太华丽,太轻浮,大开大合的空中转体、眼花缭乱的杂技连招,根本不是那个女人的做派。
“你搞什么鬼?”路明非侧头避开一记锁喉,右手扣住黑影的手腕,“空中转体三百六十度接飞膝?哪怕是废土纪元,蝙蝠侠先生也不忘去马戏团进修吗?”
冷酷的烂话吐出,路明非手腕猛地一翻。
对方也显然没料到自己行云流水的花哨连招会被对方这个野路子看破。
抓住破绽。
路明非冷笑一声。
身形下沉,肩膀撞入黑影的胸口中线,右手五指钳住蝙蝠装甲。
腰部骤然发力。
“砰——喀嚓!”
重达数百斤的庞大重装躯体,被男孩硬生生抱着钉进身后的万年冰壁里,巨大的冲击力让冰崖炸开裂纹,碎冰扑簌簌地砸在纯黑的披风上。
战斗结束。
“喂喂喂!”
路明非单手按着对方的胸甲,不耐烦地敲了敲硬邦邦的装甲板,“怎么会退化成这样子?没力气,没花招,你到底是不是那个重度被迫害妄想症晚期患者?”
“蝙蝠侠,你老了?要不还是把你的世界交给我拯救吧。”
“......”
没有反驳,被钉在冰壁上的黑影只是剧烈地喘息着。
显然体力不是很好,再加上这几招打得他也预料不到。
片刻后......
沉默的家伙放弃了角力,垂下手臂。
路明非咂了咂嘴,这个世界的蝙蝠侠是不是太无趣了?
他松开钳制在对方胸口的铁手,后退半步,眼神里透着毫不掩饰的不解。
黑影没说话。只是从碎冰堆里站直身子,整理了一下有些破损的披风。

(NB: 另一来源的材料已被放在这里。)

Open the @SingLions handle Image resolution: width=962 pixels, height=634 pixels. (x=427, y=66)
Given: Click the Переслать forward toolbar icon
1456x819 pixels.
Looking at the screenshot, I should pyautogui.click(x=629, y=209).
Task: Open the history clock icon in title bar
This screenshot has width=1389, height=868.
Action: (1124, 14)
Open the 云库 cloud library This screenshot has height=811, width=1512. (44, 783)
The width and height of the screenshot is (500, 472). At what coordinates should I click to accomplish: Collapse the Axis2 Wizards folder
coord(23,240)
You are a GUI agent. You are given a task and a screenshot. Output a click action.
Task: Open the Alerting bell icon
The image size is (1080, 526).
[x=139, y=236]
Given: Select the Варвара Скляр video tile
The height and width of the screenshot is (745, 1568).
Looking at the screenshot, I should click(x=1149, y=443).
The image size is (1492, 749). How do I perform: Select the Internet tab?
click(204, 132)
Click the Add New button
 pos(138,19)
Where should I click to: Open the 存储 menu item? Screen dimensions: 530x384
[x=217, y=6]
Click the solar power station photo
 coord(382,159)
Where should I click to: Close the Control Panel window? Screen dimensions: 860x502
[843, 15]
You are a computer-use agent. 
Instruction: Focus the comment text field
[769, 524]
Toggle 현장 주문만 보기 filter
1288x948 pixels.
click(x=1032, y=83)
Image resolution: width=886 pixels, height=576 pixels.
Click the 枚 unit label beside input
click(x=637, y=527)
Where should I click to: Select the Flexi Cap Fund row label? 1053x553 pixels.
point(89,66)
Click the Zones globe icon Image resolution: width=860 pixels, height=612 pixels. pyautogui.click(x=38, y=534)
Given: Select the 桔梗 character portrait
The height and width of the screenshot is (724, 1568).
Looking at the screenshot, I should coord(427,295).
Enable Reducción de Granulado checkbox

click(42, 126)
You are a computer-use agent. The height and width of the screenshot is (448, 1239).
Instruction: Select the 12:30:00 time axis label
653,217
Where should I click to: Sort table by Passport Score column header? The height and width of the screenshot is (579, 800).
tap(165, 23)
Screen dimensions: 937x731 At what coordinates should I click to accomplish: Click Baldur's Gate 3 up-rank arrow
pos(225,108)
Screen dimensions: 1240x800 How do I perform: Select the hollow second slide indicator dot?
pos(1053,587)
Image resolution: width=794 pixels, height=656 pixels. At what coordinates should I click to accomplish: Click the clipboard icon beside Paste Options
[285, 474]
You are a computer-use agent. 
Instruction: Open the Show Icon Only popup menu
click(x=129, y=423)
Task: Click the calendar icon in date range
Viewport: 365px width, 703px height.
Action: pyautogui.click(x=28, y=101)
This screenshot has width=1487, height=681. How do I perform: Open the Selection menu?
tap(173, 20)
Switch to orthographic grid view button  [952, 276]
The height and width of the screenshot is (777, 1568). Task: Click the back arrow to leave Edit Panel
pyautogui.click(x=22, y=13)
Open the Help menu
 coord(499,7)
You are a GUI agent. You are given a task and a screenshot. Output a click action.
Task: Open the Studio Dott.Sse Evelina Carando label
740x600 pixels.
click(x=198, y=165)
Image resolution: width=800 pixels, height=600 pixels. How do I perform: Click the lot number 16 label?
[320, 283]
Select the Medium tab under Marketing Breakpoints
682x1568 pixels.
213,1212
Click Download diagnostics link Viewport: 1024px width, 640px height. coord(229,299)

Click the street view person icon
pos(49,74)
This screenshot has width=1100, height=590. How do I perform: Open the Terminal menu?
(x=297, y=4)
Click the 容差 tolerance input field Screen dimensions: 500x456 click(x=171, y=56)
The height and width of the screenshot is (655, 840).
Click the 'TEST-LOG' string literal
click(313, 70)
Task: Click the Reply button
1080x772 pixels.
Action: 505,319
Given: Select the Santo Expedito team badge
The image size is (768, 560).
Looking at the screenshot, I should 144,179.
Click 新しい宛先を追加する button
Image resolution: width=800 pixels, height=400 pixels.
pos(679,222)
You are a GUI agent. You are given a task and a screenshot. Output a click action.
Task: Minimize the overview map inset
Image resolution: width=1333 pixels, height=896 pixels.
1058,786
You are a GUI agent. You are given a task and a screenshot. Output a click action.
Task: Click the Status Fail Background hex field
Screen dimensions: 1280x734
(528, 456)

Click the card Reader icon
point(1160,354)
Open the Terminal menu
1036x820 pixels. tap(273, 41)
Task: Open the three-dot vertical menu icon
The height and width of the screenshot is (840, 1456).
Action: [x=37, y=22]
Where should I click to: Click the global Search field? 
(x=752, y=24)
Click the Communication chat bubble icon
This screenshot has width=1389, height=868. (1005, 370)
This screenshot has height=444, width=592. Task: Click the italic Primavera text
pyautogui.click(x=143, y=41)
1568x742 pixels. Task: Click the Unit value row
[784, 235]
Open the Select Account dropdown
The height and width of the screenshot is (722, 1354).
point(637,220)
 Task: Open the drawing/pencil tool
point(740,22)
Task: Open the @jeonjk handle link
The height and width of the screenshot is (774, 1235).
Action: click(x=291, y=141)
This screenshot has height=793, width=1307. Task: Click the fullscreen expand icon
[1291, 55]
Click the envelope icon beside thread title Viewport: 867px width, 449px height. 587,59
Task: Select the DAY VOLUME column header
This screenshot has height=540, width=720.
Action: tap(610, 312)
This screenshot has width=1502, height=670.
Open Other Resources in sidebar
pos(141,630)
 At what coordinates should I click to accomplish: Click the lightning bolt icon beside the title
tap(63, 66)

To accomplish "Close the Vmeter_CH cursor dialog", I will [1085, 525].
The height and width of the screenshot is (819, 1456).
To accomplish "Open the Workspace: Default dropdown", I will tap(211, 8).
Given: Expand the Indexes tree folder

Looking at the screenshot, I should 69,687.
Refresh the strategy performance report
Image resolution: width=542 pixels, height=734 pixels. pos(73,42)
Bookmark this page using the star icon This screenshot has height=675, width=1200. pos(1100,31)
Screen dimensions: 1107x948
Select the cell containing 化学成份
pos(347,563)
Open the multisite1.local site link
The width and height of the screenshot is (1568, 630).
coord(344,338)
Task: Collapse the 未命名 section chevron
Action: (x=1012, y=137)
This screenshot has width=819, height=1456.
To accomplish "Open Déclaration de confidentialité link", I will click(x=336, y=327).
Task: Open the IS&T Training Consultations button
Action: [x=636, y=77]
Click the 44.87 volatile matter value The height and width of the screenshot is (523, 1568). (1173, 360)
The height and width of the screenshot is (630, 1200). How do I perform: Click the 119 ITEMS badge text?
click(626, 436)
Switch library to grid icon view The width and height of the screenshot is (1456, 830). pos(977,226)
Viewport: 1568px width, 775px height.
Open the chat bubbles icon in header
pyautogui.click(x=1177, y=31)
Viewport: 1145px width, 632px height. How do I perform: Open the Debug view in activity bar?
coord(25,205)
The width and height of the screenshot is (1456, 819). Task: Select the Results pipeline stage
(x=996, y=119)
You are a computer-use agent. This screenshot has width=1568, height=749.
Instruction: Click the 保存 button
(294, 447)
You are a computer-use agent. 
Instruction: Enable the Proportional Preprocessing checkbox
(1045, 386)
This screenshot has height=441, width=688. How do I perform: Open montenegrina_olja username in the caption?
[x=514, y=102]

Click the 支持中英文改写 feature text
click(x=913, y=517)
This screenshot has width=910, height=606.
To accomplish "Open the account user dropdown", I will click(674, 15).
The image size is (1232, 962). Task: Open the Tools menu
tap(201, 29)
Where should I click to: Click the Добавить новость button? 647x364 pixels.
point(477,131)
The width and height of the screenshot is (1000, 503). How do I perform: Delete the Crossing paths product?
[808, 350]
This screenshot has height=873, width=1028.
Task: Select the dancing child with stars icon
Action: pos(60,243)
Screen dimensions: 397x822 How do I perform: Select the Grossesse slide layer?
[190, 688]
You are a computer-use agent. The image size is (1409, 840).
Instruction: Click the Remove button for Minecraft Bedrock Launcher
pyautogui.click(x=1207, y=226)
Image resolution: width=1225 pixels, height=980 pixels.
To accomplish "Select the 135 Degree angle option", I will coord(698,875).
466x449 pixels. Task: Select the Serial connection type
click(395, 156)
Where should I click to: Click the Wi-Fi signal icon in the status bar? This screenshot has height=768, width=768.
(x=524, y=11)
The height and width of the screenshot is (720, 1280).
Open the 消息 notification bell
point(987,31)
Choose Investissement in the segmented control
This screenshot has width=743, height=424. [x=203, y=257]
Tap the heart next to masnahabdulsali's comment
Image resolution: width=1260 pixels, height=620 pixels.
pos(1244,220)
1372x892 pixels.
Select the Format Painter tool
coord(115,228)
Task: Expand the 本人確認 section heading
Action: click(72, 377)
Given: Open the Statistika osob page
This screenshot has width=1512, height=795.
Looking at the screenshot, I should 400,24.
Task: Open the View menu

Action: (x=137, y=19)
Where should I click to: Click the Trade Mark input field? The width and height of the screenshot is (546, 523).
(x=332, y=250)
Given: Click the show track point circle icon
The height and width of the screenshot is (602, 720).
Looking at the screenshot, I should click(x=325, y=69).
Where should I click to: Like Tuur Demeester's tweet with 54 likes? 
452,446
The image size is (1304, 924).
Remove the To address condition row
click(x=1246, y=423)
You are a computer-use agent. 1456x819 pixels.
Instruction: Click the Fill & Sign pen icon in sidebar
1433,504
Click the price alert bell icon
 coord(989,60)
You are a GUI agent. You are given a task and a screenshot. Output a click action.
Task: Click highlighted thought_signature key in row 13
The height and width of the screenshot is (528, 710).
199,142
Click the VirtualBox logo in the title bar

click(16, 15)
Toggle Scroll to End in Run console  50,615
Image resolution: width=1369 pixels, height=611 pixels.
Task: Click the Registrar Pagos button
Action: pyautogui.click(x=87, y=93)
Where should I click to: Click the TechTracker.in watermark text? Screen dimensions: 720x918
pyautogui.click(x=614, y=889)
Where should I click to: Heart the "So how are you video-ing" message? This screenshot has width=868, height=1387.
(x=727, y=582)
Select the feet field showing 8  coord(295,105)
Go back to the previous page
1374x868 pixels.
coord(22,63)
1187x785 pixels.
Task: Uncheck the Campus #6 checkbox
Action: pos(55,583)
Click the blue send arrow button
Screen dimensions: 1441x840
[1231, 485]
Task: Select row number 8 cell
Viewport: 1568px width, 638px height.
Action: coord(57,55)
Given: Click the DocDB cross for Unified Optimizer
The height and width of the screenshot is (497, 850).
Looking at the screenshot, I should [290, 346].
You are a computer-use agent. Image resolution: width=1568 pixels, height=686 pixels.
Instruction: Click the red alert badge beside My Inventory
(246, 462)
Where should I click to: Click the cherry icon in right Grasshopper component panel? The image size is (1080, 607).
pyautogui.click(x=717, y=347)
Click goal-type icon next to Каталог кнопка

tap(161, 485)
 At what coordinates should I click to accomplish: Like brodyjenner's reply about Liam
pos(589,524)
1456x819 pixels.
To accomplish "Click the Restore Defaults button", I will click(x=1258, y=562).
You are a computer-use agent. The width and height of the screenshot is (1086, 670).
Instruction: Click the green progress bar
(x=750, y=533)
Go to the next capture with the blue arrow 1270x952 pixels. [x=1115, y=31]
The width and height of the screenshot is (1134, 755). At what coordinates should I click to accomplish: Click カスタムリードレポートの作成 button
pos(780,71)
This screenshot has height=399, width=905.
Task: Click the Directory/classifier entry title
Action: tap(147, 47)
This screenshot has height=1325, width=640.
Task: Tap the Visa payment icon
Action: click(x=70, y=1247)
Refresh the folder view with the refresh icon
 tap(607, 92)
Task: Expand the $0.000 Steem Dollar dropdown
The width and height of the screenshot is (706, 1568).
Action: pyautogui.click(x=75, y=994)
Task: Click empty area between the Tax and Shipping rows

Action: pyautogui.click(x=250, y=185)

抬起包裹在重甲里的手臂,指向洞穴深处的永夜,招了招手。
示意二人跟上。
随后他转过身,融化在漫天狂乱的风雪里。
路明非挠了挠后脑勺的乱发,叹了口气。
他走回彻底石化的夏弥面前,伸手在她眼前晃了两下,接着毫无绅士风度地一把捞起女孩的腿弯,重新把这只满脑子胡思乱想的小母龙甩回自己背上。
脚步迈开,稳稳地跟在黑影身后。
“路明非……”
温热的呼吸打在耳廓上,夏弥发出轻若游丝的梦呓,“这就是你天天挂在嘴边的...蝙蝠侠?”
“是啊。”男孩没心没肺地点点头,语气里理所当然,“这一身黑的倒霉配色和尖耳朵,这个废土上还能有谁穿得这么变态?”
“……”
夏弥趴在他的背上。
闭上眼不再说话了。
难怪!耶梦加得,你输得不冤,难怪他对你无动于衷!你是输在硬件设施的差距上!
跟着前方高大黑影的步伐,路明非抱着女孩,踩过雷区不讲理的缝隙。
夏弥一路出奇的安静。
高贵的龙王大人竟只是四肢僵硬地挂在他脖子上。
“怎么不说话?”路明非偏过头,压低声音打破了沉默,“饿出幻觉了?我口袋里还有两根剩下的烤皮皮虾腿。这会儿虽然冷透了,要不要凑合咬两口?”
“不用。谢谢。”
挤出四个字,字正腔圆。女孩礼貌得让人怀疑到底是不是本人。
路明非挠了挠头上的乱发,完全摸不着头脑。只能跟着黑影左拐右拐,最后再穿过一个长长的洞穴。
直至视线豁然开朗,一堵超过十米高的铅制闸门,堵住了前方的去路。